ひめがたり~いばら姫に真紅の薔薇を~
***********


東京都渋谷区――。


道玄坂から少し奥まった処に堂々聳(そび)え立つ、やや懐古的(レトロ)な煉瓦造りの校舎群が、私立桐夏(とうか)学園高等学校である。


カトリックの学校のように落ち着いた雰囲気を持つが、宗教性は何もなく、生徒の自主性を重んじた校風を持つ、"自由"がウリな今時の共学校だ。


その一画、普通科2年。


日直による終礼の号令が終わると共に――

あたしは鞄をむんずと掴み、一目散に教室から飛び出した。


「待てええええ!!」

「捕獲しろぉぉぉぉ!!」

「何処に消えた!!?」

「あっち行った!!」

「いや、こっちだ!!!」


鬼の形相で追いかけてくるのは、普段おしとやかに振る舞っている綺麗なお姉様達。


毎日念入りに化粧研究をして、ばっさばっさのツケマツゲを施して、甘ったるい香水をつけて、くるくると髪をコテで巻いた…そんな女達が、ヤクザ顔負けのドスの利いた声を発して、血走った目をしてあたしを追いかけてくる。



「「「神崎を捕まえろ!!!」」」



膨れあがる追手達。

クラス学年関係ない。


性別が女であれば、誰もがあたしの敵となる。


そんな女狼達から逃れようと、脱兎の如く走り回っている哀れ子羊は、あたし…神崎芹霞(かんざきせりか)。

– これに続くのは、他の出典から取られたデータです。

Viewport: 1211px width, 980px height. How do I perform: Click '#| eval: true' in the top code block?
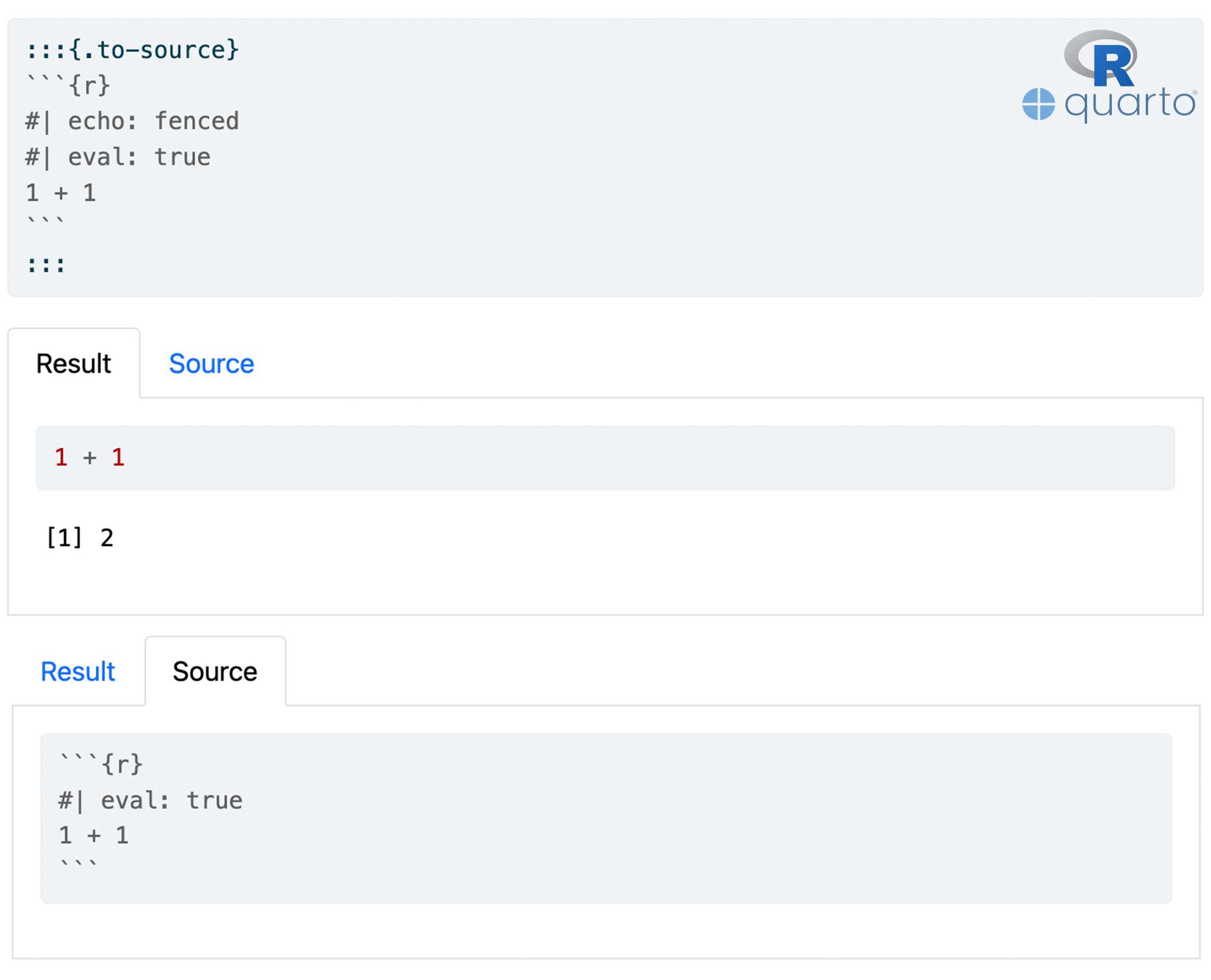coord(118,157)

普通科に在籍して2年目の、何処にでもいる平凡過ぎるただの庶民だ。


得意科目は体育だけ、勉学全般てんで駄目。


容姿は並(以下)だから、化粧を始めとしてお洒落をしても時間の無駄だと、したこともなく。


自然体第一楽天思考、特出すべき点は何もない平々凡々女だ。


そんなあたしが、美女達から追いかけられているのは、1度や2度のことではないけれど、あたしが1人になった時の…最近の執拗さはかなりのもので。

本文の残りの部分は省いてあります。